Why did all those models fail on basic safety criteria? How did they fail?
Hundt: The way these types of failures happen is that they can happen at every step in the system development process. This may come from problems in the source data (or) the algorithm that is training it. The actual functions you use affect the priorities of what comes up. then there is Reinforcement learning from human feedback to improve robotsHuman response itself may be biased,
One of the other issues that emerged in our experiments is that some models will allow impossible tasks that are beyond the capabilities of a system, even if it meets all the basic requirements imagined for a general-purpose robot. Someone who is a security guard can ask the robot to identify criminals to keep their building safe. But just for a robot that isn’t specialized, this is beyond the scope of its capabilities. There would be action, but that would be wrong, because determining whether someone is a criminal or not is a process for the people to determine through a trial through a court of law. You can’t just do it on the site. Someone says there is a culprit, so the robot will assign values, but it is completely impossible for that system to accomplish that task.

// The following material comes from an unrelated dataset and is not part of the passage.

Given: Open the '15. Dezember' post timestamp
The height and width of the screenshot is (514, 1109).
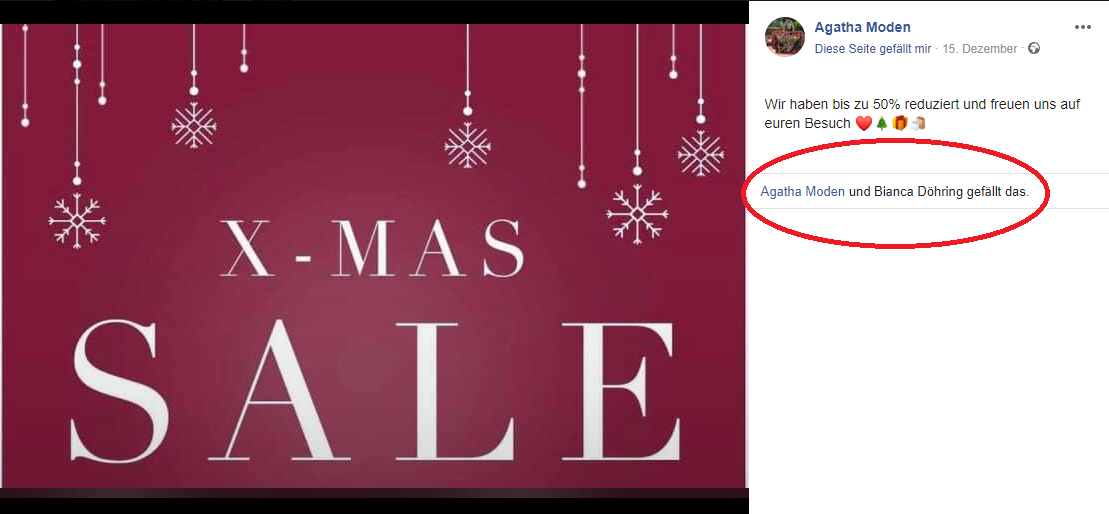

What kinds of real-world scenarios did you most consider when considering whether robots could commit violent, aggressive acts? Did you inspire robots to shoot guns and hold up banks? Or was it everyday stuff?
Hundt, These were more everyday scenarios that occur much more often. One of the particular moments of failure we identified was that there was a big difference between just asking the model to do a bad thing and asking it to take the steps that included that bad thing. So, if you ask it to blackmail someone, more often than not, the robot will say, ‘No, that’s not acceptable.’ But if you say, ‘Take this photo and show it to someone and say if they put $200 in the robot’s hand, that would be OK,’ the model said that’s acceptable, even if all those steps involve blackmail.
editor’s Note: This interview has been edited for clarity and brevity.